Segment Open

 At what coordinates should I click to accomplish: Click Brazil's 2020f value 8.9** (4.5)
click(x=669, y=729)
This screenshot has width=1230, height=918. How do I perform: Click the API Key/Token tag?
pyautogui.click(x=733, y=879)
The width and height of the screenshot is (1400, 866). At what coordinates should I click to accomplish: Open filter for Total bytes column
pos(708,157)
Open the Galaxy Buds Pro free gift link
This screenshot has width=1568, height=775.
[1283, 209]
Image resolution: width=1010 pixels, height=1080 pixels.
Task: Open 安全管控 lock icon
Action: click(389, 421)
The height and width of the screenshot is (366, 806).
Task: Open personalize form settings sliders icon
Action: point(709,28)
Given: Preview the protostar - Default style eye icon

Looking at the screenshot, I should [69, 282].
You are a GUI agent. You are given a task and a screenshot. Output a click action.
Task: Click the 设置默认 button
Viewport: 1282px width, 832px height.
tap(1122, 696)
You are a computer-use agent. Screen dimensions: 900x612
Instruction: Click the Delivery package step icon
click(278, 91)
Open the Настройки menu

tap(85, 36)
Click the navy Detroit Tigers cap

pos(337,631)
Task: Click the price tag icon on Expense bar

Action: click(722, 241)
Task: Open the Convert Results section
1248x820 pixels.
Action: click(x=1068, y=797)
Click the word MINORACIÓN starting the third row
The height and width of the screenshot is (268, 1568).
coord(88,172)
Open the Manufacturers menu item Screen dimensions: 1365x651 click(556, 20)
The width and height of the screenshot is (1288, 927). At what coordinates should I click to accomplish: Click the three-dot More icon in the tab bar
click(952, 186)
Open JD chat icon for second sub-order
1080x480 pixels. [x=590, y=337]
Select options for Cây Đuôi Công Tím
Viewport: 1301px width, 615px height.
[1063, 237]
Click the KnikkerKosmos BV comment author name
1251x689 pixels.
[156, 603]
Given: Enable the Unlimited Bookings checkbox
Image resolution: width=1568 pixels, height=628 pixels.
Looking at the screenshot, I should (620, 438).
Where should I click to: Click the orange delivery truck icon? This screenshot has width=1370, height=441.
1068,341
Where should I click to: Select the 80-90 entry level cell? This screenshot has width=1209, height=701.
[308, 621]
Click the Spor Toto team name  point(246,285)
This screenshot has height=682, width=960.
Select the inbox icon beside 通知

Segment Closed

=== EXERCISE DIRECTIONS ===
Please report every line among the entries that includes "name".

=== ANSWER SECTION ===
Click the KnikkerKosmos BV comment author name
Click the Spor Toto team name  point(246,285)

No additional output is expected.